Figure 1: Velocity vectors in a vertical cutting plane at the level of the fume cupboard (with warmer supply air)

Figure 2: Velocity vectors in a vertical cutting plane at the level of the fume cupboard (with isothermal supply air)

Figure 3: Velocity vectors in a vertical cutting plane at the level of the fume cupboard (with colder supply air)

Tracking Down the Mystery

Hereupon the operator of the laboratory asked Tintschl BioEnergie und Strömungstechnik AG to investigate the circumstances causing these unwanted air flow conditions. The first step was a computer-based calculation of the air flow around one of the respective fume cupboards by the means of CFD (Computational Fluid Dynamics). This calculation referred to one line of laboratory furniture including one of the respective fume cupboards. The results of the calculation taken for different operational conditions showed that the retention capacity of the fume cupboard directly corresponds to the parameters of the supply air, respectively to the temperature difference between room air and supply air:

In case of the temperature of the supply air being higher than (or equal to) the temperature of the room air the function of the fume cupboards was not affected. Figure 1 and 2 show velocity vectors in a sectional plane cutting the considered fume cupboard in vertical direction. Figure 1 shows the flow in front of the fume cupboard for supply air being warmer than the room air. Figure 2 shows the inflow into the fume cupboard for supply air and room air having the same temperature. However, if supply air is colder than the room air the operation of the fume cupboards will change dramatically. Figure 3 shows the air flow in the sectional plane with colder supply air. The cooler the supply air was, the more problematic was the inflow into the fume cupboard. This even resulted in a negative inflow velocity (Figure 4) which corresponds to an outflow of contaminated air from the fume cupboard.

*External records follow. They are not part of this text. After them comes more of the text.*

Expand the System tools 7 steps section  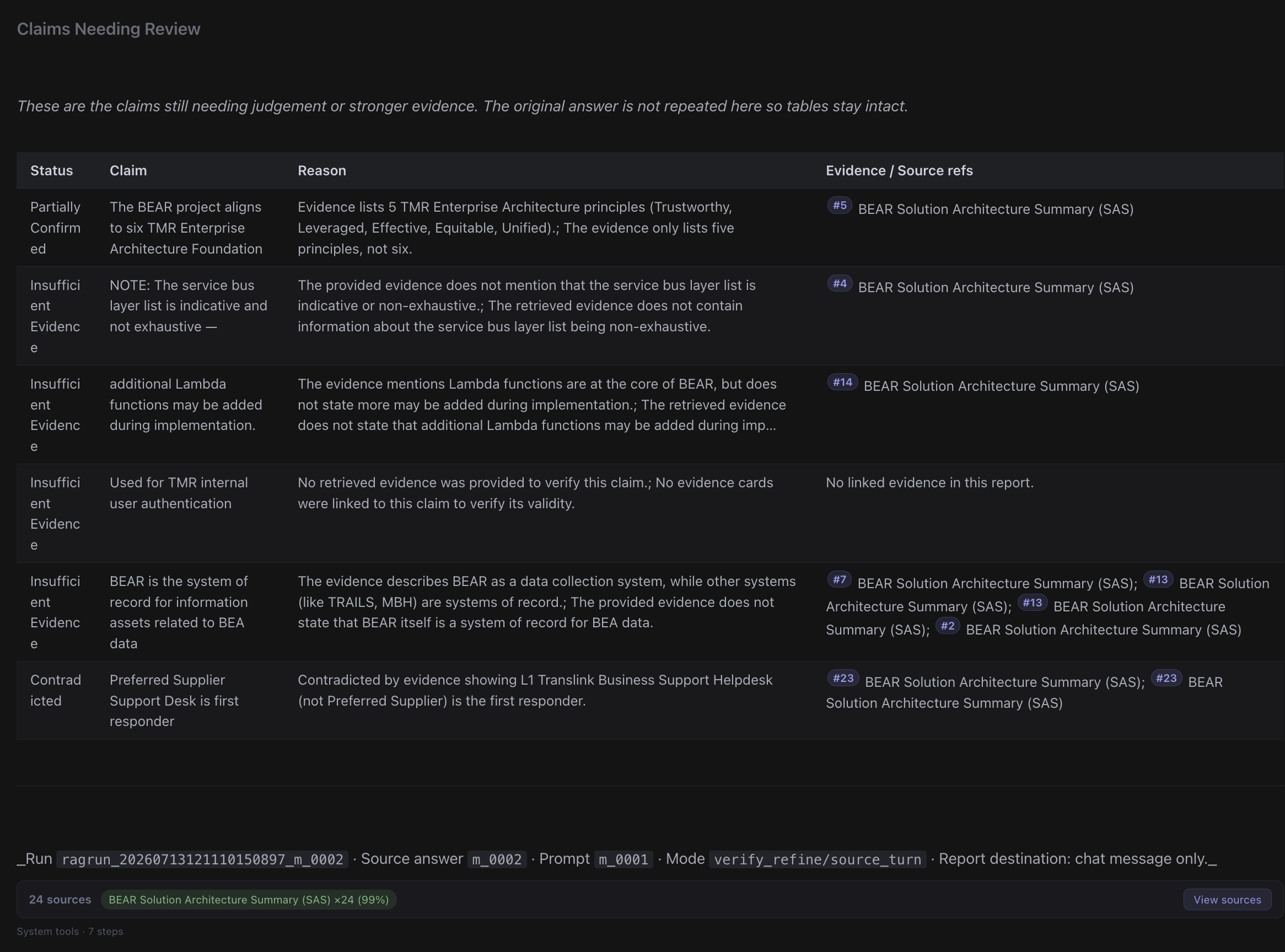click(x=70, y=931)
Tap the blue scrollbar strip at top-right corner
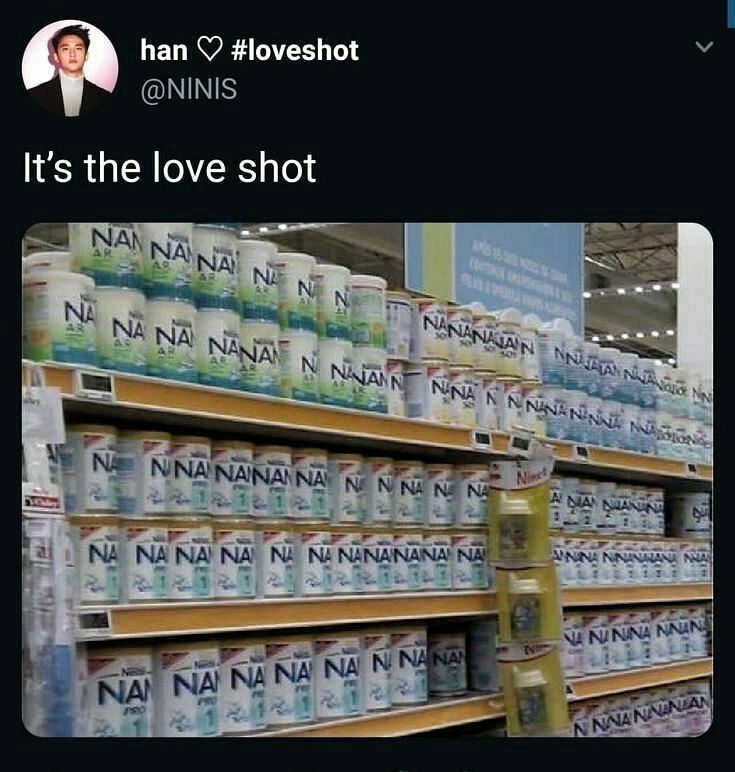Screen dimensions: 735x772 [x=731, y=13]
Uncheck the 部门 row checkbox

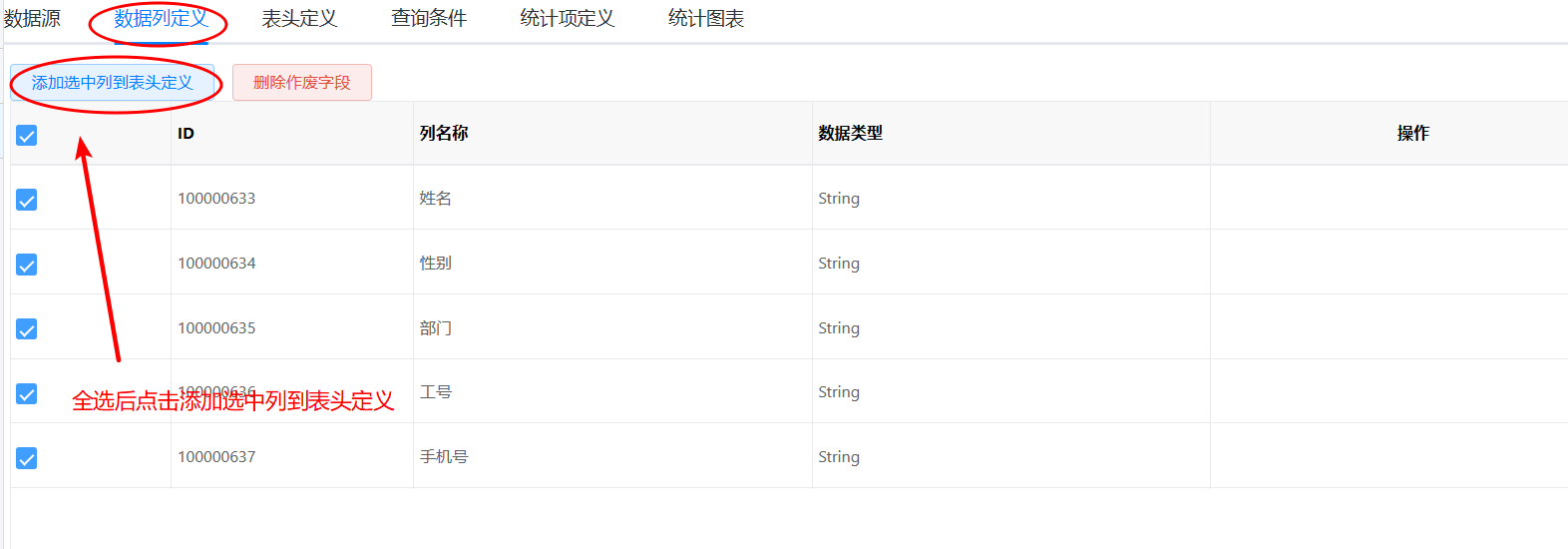click(27, 329)
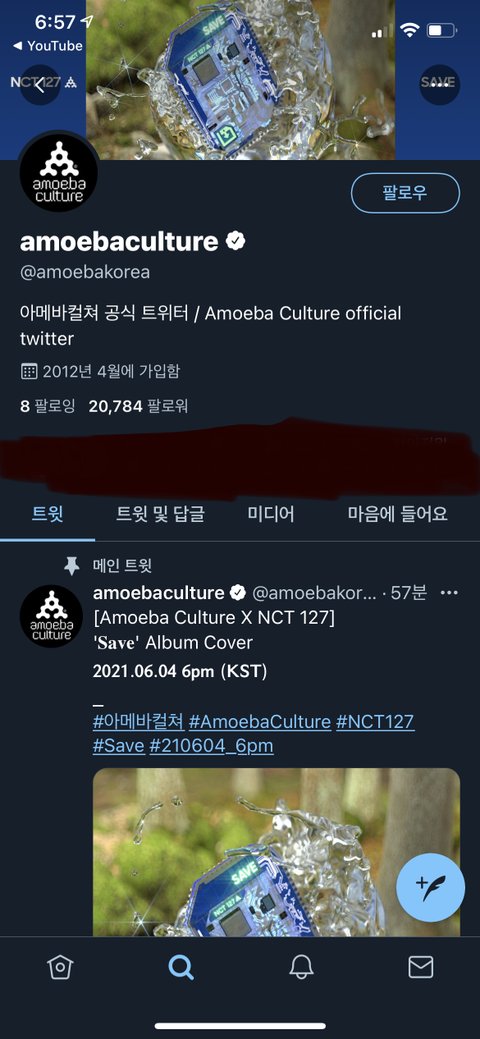The width and height of the screenshot is (480, 1039).
Task: Tap the amoebaculture profile picture
Action: [x=60, y=172]
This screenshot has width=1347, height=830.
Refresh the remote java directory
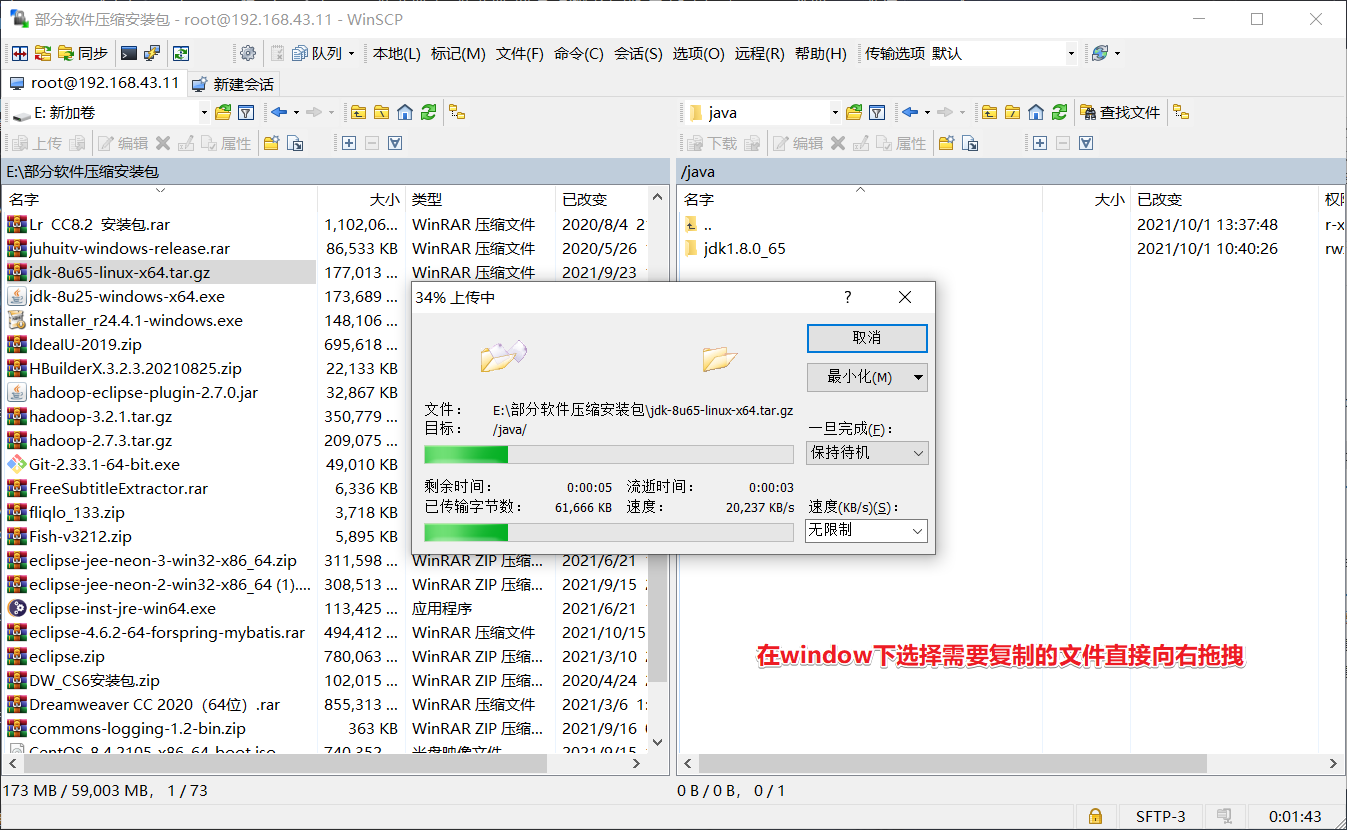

Figure 4: Sash opening of the fume cupboard, colored with the value of the velocity perpendicular to the sash in case of cold supply air

From Simulation to Reality

Finally, these calculations were confirmed by experiments in the affected laboratory. For this validation different temperatures of
the supply air were selected for subsequent measurements of the retention capacity by determining the concentration of added tracer gas on the outer grid of the fume cupboard according the European standard EN 14175. The measured concentrations are shown in Figure 5 with respect to the adjusted temperature difference between supply air and room air. There is an obvious trend that the detected concentration increases with lowering the temperature of the supply air and hence, the retention capacity decreases. In addition to the detection of tracer gas concentration the air flow velocity was measured one meter in front of the fume cupboard. Figure 6 shows how the tracer gas concentration depends on the velocity. It is remarkable that the retention capacity decreases with increasing air velocity in front of the fume cupboard. Thus, the simulation results were proven by the measurements.

Summary

This investigation shows that the function of a fume cupboard does not only depend on the volume of exhaust air but also on the flow conditions of the supply air. Unfortunately, in many cases the retention capacity of fume cupboards is not tested after installation, and only the exhaust air volumes are observed. However, only by checking the retention capacity it is possible to detect and correct problems resulting from flow conditions inside the real laboratory being different than inside an idealized test room.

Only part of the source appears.